I hope you’re enjoying your spring. My post today is actually a list I call “12 Maxims of The 90-Day Novel.” These are twelve things to consider while writing your first draft:
1) When we stay out of the result, we move in the direction of our story.
2) Story involves a transformation. There can be no transformation without surrender.
3) Our idea of our story is never the whole story. It’s not that our idea is incorrect, but that it is incomplete.
4) We are a channel for the story. When we hold our idea of the story loosely and allow our characters to live, our perspective on the story widens.
5) Character reveals plot. By staying connected to our characters’ primal drives, conflict arises, and the plot thickens.
6) By allowing our writing to surprise us, a coherent narrative gradually reveals itself.
7) When we try to figure it out, we tend to kill the aliveness of our characters and our story flat-lines.
8) When we explore the nature of a moment or scene, we connect to what makes it universally relatable.
9) By exploring the opposite direction of where we believe our story ought to move, we are led to a more dynamic and clearer version of the story.
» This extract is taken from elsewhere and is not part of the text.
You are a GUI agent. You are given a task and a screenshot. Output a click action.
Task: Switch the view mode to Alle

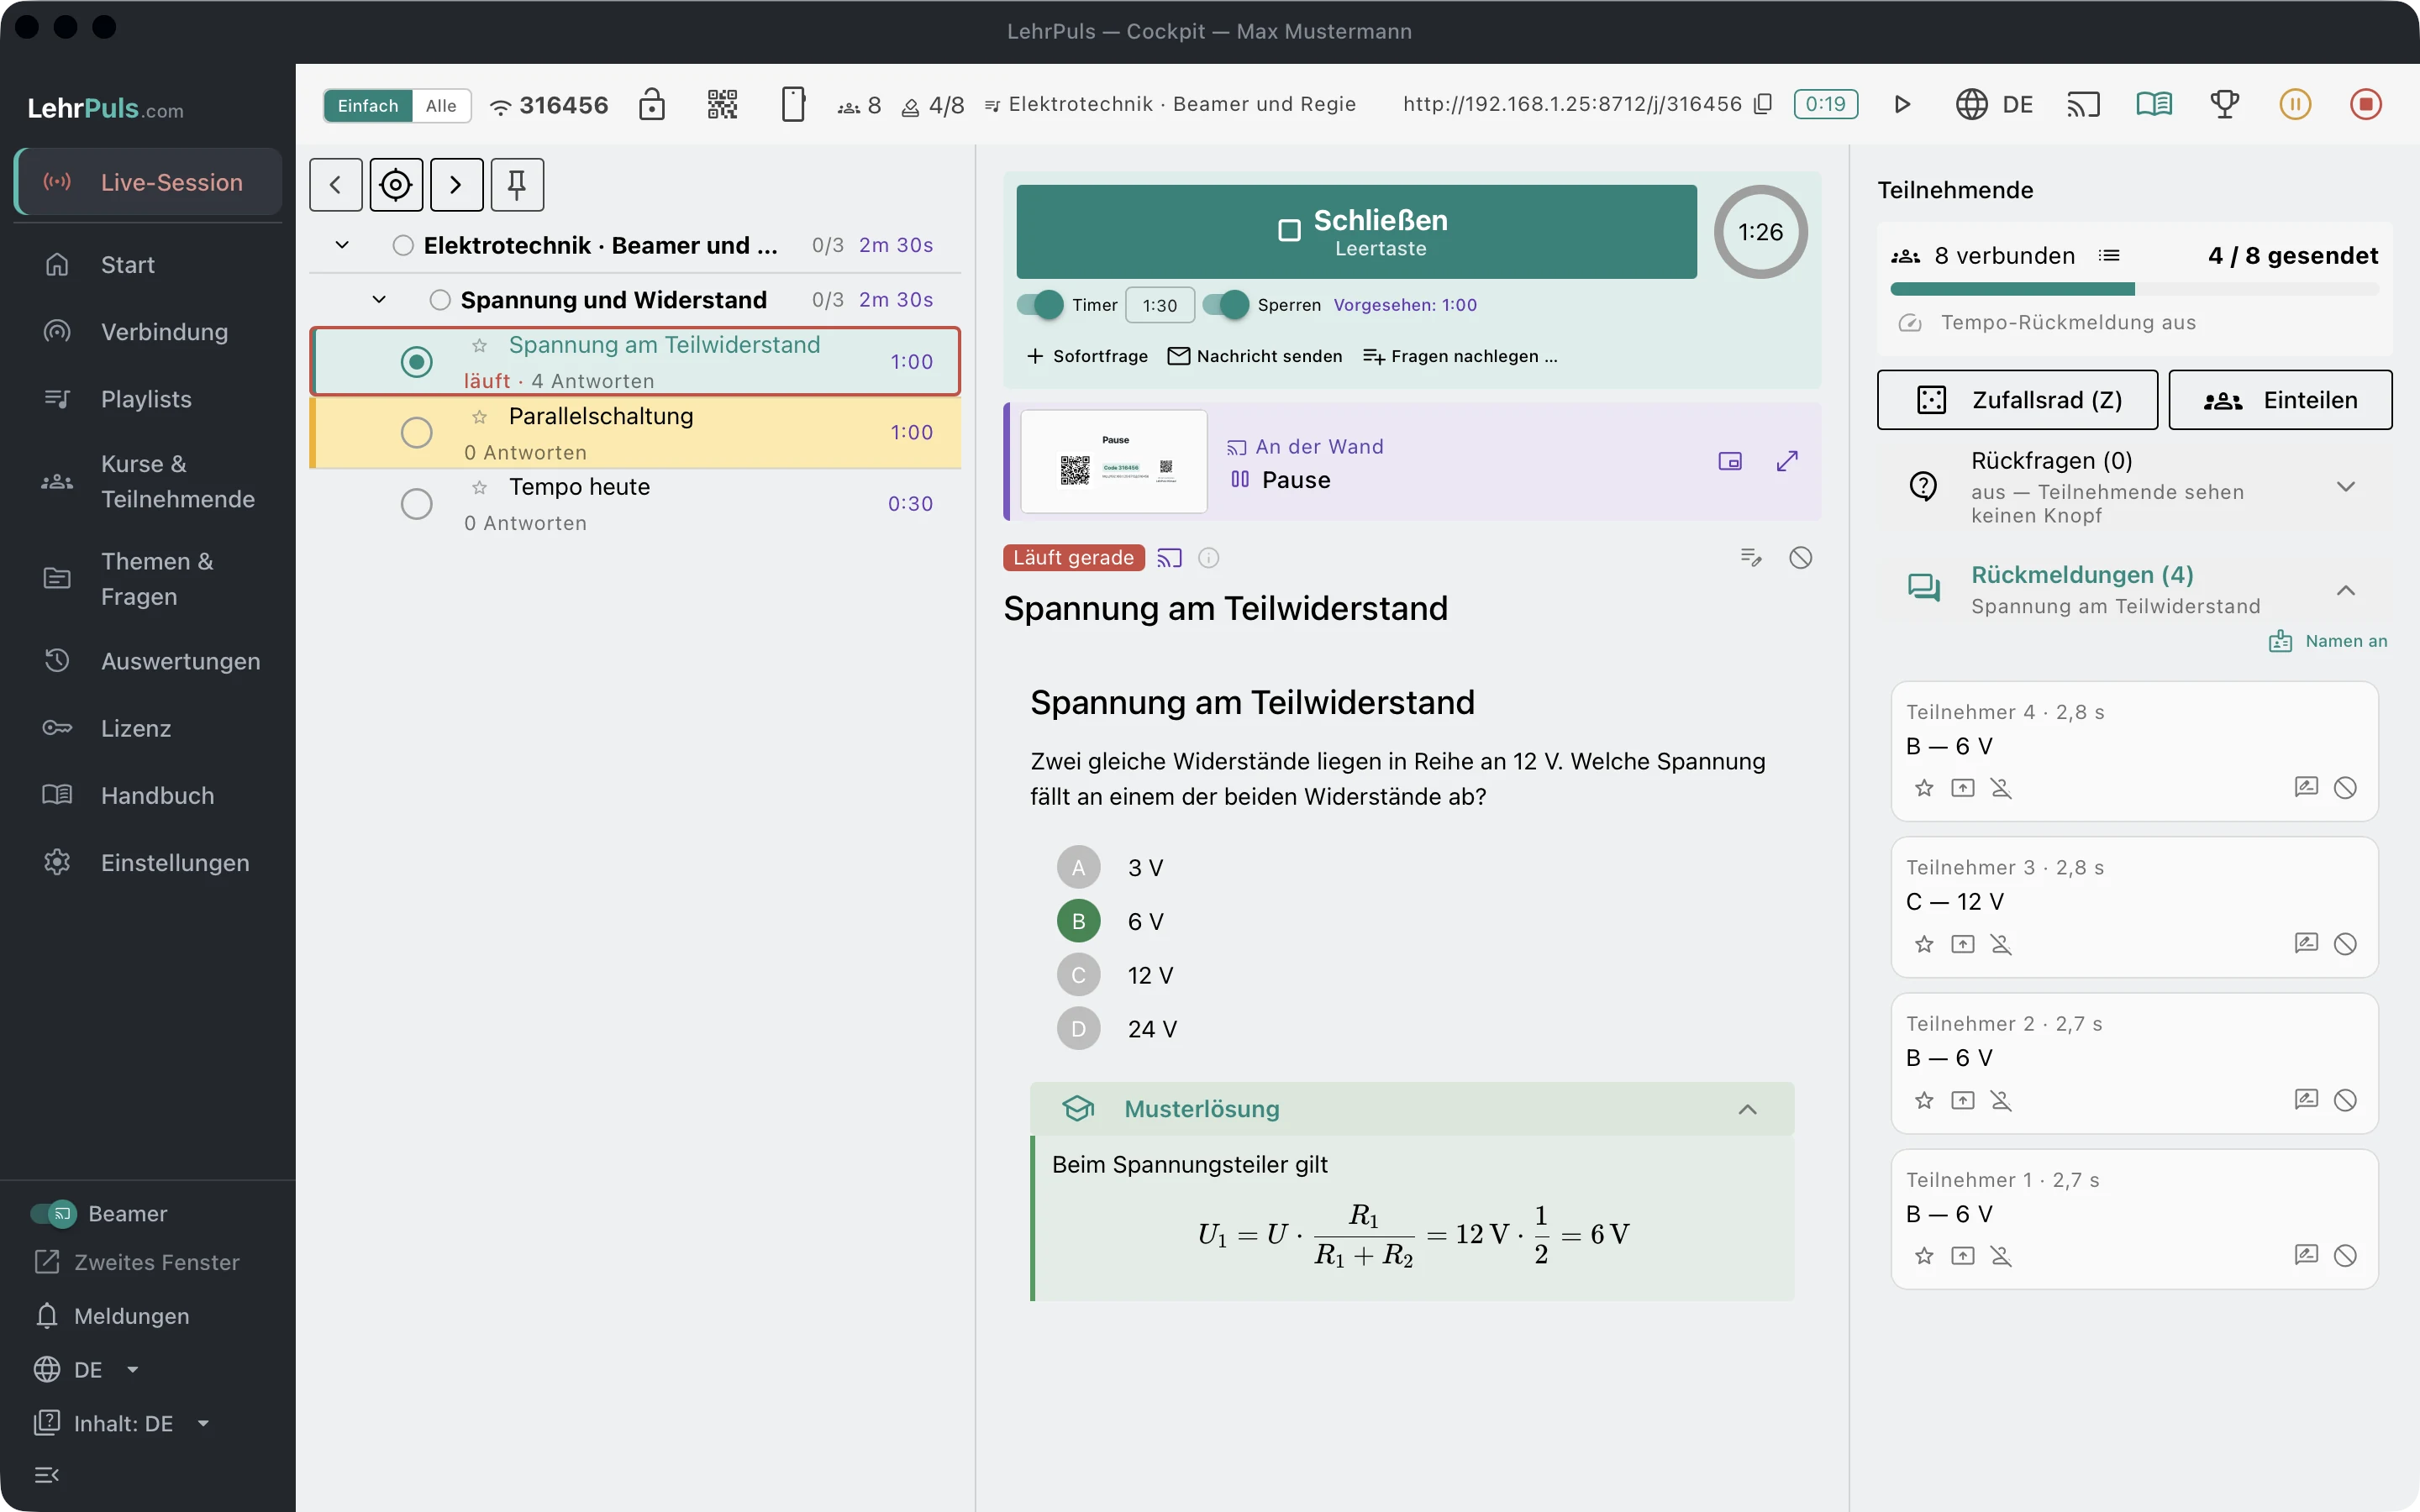coord(441,105)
10) When we see our characters as functions of a universal dilemma rather than real people we tend to loosen our grip on how they ought to behave, and consequently they appear more like real people.
11) Story is malleable. When we stay connected to the ineffable impulse that got us started, the order of events may alter. Characters might be conflated, scenes added or deleted, but the essential story will remain the same.
12) In creating a story, we cannot make a mistake. Everything we write either belongs or is leading is to what ultimately belongs in our story.